# Task item
Print nothing but the lines below starting at the line that holds "You are a GUI agent. The screenshot is 550×2576." and ending at the line that holds "Início (12, 656)", including both, each exactly as written.

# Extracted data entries
※ ※ ※

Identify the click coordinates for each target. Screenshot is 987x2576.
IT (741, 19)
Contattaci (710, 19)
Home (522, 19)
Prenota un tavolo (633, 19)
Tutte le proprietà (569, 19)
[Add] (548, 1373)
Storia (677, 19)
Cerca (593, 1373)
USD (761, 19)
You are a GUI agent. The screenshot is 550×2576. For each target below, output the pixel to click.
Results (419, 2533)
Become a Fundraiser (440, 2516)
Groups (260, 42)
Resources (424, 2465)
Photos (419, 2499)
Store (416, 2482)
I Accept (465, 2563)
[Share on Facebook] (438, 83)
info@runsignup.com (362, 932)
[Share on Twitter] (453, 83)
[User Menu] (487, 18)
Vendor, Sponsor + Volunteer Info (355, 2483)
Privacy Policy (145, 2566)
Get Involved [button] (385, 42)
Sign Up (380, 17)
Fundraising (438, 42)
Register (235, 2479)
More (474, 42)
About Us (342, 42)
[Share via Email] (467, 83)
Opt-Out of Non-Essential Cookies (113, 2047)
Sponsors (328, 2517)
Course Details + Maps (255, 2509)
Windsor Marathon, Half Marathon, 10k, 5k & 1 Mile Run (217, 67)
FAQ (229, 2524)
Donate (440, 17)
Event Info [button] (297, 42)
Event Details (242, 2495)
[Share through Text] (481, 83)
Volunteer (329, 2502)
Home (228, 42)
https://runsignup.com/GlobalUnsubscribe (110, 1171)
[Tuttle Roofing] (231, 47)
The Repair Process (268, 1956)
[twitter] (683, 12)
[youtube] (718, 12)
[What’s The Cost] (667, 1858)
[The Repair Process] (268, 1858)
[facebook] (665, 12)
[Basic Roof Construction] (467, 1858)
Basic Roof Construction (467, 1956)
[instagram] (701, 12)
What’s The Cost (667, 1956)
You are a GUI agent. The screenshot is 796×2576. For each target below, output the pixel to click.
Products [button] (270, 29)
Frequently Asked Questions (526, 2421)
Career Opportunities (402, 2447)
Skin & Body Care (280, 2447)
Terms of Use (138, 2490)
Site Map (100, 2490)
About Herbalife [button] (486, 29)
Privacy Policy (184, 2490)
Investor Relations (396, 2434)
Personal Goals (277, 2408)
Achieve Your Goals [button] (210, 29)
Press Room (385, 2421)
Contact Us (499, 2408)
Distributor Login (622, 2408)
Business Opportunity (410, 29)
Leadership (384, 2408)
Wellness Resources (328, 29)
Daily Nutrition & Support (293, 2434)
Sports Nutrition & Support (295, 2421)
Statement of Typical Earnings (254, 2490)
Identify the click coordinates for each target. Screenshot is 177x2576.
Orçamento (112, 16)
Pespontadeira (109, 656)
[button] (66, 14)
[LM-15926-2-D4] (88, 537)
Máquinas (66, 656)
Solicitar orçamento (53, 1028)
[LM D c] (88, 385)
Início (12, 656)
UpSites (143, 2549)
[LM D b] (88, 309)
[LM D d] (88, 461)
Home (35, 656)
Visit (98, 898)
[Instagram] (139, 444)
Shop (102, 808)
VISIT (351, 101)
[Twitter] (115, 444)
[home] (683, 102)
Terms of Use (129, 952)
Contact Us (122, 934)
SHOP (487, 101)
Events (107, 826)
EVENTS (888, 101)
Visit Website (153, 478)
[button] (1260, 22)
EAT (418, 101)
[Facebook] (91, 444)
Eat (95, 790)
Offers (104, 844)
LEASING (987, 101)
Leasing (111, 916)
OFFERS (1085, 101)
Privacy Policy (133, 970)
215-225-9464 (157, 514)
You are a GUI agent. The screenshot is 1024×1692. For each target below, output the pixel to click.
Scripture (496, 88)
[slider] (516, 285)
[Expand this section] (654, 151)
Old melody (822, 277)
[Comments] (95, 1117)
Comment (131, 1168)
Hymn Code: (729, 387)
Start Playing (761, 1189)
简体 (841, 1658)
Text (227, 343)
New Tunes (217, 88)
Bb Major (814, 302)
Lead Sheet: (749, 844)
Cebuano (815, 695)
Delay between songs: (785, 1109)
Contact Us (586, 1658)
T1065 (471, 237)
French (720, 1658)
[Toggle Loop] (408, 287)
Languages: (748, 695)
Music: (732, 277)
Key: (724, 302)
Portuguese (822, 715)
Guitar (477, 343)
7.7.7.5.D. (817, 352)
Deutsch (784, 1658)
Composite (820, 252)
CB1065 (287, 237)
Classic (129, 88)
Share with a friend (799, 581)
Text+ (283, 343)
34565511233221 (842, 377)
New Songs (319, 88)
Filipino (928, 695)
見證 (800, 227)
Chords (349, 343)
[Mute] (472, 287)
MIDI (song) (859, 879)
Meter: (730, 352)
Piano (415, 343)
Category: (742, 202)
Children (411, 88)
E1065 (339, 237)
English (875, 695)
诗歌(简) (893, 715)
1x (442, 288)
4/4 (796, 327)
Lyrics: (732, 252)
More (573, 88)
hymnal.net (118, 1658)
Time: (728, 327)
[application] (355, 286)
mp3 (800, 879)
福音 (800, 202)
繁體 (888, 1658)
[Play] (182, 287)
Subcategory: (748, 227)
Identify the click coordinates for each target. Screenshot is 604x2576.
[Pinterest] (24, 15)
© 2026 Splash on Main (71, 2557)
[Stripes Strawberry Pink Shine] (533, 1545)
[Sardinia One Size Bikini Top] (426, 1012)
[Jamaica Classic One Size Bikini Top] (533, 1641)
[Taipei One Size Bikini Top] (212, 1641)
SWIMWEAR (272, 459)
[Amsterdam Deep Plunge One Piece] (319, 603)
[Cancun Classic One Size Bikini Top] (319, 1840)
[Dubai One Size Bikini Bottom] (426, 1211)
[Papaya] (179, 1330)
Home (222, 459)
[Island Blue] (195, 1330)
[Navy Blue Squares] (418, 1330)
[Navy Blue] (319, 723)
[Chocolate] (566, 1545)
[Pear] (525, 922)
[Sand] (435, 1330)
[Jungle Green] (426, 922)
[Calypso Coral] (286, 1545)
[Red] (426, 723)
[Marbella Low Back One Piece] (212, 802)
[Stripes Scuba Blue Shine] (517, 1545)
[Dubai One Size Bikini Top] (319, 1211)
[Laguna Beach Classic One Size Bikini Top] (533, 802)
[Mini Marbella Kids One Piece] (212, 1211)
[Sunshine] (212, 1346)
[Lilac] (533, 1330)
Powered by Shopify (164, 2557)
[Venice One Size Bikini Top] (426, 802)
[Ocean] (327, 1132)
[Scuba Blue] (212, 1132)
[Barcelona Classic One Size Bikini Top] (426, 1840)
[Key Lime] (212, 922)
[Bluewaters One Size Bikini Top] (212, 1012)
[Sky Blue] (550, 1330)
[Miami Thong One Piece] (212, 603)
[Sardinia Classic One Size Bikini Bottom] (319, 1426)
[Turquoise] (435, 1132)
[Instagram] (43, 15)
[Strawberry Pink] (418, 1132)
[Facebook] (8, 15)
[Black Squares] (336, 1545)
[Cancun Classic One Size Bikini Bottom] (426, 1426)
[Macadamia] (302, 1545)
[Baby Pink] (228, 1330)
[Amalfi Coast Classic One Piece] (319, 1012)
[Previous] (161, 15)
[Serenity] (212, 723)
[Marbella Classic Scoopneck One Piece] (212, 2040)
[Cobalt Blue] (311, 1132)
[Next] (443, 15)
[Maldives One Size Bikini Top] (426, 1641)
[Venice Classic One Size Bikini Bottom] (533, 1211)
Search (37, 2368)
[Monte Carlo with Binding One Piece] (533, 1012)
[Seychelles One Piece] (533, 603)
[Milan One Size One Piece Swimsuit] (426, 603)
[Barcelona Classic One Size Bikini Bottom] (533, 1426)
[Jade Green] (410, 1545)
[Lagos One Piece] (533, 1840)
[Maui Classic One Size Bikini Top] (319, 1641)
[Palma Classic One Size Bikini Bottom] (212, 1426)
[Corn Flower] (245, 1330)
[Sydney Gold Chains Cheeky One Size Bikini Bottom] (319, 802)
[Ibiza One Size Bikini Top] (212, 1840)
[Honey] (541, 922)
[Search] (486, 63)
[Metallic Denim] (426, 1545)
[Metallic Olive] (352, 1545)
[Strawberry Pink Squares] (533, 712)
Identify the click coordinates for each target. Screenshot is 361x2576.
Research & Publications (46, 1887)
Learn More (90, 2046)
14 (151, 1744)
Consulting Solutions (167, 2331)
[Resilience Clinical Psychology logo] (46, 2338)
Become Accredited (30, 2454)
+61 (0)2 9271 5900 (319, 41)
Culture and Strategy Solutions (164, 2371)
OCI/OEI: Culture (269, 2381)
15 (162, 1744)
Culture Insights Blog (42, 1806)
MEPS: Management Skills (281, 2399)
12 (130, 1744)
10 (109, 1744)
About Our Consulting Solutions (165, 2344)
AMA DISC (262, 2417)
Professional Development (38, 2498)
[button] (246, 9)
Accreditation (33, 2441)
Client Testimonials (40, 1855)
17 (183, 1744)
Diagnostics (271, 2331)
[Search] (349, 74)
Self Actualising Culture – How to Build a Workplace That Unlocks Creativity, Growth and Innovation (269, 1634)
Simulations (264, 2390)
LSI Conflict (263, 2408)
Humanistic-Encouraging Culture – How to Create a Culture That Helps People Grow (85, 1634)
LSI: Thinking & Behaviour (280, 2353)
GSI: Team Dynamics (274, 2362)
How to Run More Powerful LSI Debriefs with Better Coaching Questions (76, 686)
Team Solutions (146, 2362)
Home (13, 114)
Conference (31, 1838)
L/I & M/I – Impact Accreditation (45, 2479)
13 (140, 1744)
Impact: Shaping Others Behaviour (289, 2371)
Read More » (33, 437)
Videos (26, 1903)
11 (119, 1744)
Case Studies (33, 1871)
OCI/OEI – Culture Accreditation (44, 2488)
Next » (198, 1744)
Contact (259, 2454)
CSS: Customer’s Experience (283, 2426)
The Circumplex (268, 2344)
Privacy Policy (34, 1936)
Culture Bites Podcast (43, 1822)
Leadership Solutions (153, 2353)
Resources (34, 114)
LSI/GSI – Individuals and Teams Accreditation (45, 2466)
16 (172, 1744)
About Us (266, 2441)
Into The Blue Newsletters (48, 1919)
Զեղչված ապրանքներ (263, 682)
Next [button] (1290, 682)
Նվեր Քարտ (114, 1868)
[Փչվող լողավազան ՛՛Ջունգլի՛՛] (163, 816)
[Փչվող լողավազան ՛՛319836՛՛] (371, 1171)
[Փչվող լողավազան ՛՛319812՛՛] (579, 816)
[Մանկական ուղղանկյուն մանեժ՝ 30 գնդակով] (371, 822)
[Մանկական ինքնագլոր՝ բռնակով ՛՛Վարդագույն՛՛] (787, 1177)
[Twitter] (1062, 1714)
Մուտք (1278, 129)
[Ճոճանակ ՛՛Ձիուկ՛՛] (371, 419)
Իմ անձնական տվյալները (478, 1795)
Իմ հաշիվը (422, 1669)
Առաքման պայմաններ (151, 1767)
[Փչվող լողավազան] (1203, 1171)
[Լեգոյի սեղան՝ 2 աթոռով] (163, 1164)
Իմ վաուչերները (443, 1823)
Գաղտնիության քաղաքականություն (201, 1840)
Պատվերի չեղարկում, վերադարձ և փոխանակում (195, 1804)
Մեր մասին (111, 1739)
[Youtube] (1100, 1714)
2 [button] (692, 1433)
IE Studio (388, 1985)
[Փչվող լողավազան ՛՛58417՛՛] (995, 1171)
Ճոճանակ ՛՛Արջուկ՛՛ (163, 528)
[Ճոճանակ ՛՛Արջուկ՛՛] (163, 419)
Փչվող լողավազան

※ ※ ※

# Written solution
You are a GUI agent. The screenshot is 550×2576. For each target below, output the pixel to click.
Results (419, 2533)
Become a Fundraiser (440, 2516)
Groups (260, 42)
Resources (424, 2465)
Photos (419, 2499)
Store (416, 2482)
I Accept (465, 2563)
[Share on Facebook] (438, 83)
info@runsignup.com (362, 932)
[Share on Twitter] (453, 83)
[User Menu] (487, 18)
Vendor, Sponsor + Volunteer Info (355, 2483)
Privacy Policy (145, 2566)
Get Involved [button] (385, 42)
Sign Up (380, 17)
Fundraising (438, 42)
Register (235, 2479)
More (474, 42)
About Us (342, 42)
[Share via Email] (467, 83)
Opt-Out of Non-Essential Cookies (113, 2047)
Sponsors (328, 2517)
Course Details + Maps (255, 2509)
Windsor Marathon, Half Marathon, 10k, 5k & 1 Mile Run (217, 67)
FAQ (229, 2524)
Donate (440, 17)
Event Info [button] (297, 42)
Event Details (242, 2495)
[Share through Text] (481, 83)
Volunteer (329, 2502)
Home (228, 42)
https://runsignup.com/GlobalUnsubscribe (110, 1171)
[Tuttle Roofing] (231, 47)
The Repair Process (268, 1956)
[twitter] (683, 12)
[youtube] (718, 12)
[What’s The Cost] (667, 1858)
[The Repair Process] (268, 1858)
[facebook] (665, 12)
[Basic Roof Construction] (467, 1858)
Basic Roof Construction (467, 1956)
[instagram] (701, 12)
What’s The Cost (667, 1956)
You are a GUI agent. The screenshot is 796×2576. For each target below, output the pixel to click.
Products [button] (270, 29)
Frequently Asked Questions (526, 2421)
Career Opportunities (402, 2447)
Skin & Body Care (280, 2447)
Terms of Use (138, 2490)
Site Map (100, 2490)
About Herbalife [button] (486, 29)
Privacy Policy (184, 2490)
Investor Relations (396, 2434)
Personal Goals (277, 2408)
Achieve Your Goals [button] (210, 29)
Press Room (385, 2421)
Contact Us (499, 2408)
Distributor Login (622, 2408)
Business Opportunity (410, 29)
Leadership (384, 2408)
Wellness Resources (328, 29)
Daily Nutrition & Support (293, 2434)
Sports Nutrition & Support (295, 2421)
Statement of Typical Earnings (254, 2490)
Identify the click coordinates for each target. Screenshot is 177x2576.
Orçamento (112, 16)
Pespontadeira (109, 656)
[button] (66, 14)
[LM-15926-2-D4] (88, 537)
Máquinas (66, 656)
Solicitar orçamento (53, 1028)
[LM D c] (88, 385)
Início (12, 656)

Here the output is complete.